Your answer should be every line from the records that contains "Select".
· · · · ·
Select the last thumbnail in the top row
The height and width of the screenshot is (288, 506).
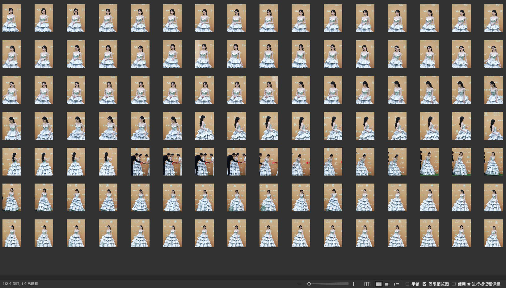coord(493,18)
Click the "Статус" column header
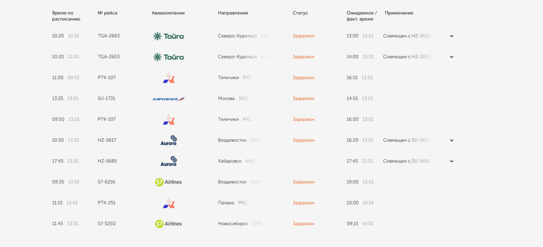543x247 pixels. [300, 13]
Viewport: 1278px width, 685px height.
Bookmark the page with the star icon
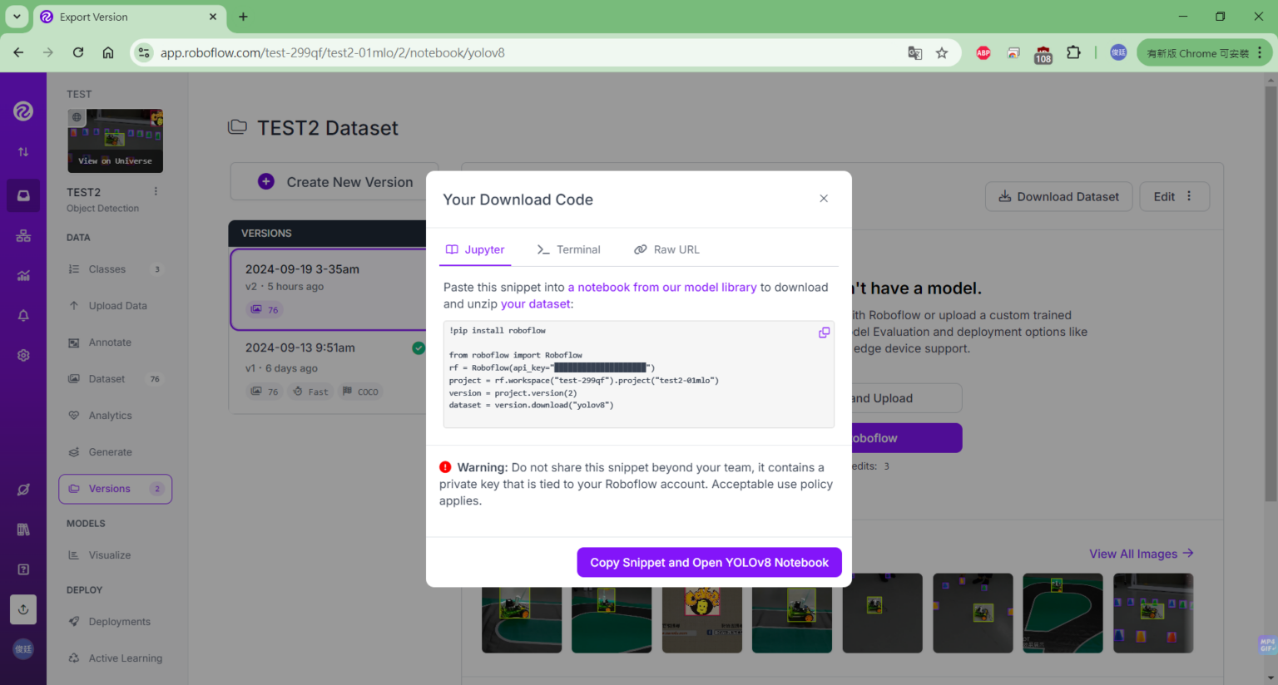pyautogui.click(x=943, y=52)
· · · · ·
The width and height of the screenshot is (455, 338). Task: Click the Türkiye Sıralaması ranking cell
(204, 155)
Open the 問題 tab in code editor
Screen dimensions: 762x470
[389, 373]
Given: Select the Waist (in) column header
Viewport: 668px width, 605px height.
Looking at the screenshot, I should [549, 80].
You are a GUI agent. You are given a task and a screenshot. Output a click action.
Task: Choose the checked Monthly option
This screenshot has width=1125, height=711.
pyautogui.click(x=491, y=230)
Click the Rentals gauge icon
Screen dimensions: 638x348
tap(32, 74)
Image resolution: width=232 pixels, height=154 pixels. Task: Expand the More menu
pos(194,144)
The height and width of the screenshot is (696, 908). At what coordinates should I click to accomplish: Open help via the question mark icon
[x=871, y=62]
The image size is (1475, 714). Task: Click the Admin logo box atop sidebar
· · · · ·
◆ Solution to the exercise:
Select the last thumbnail in the top row
Given: Select the Waist (in) column header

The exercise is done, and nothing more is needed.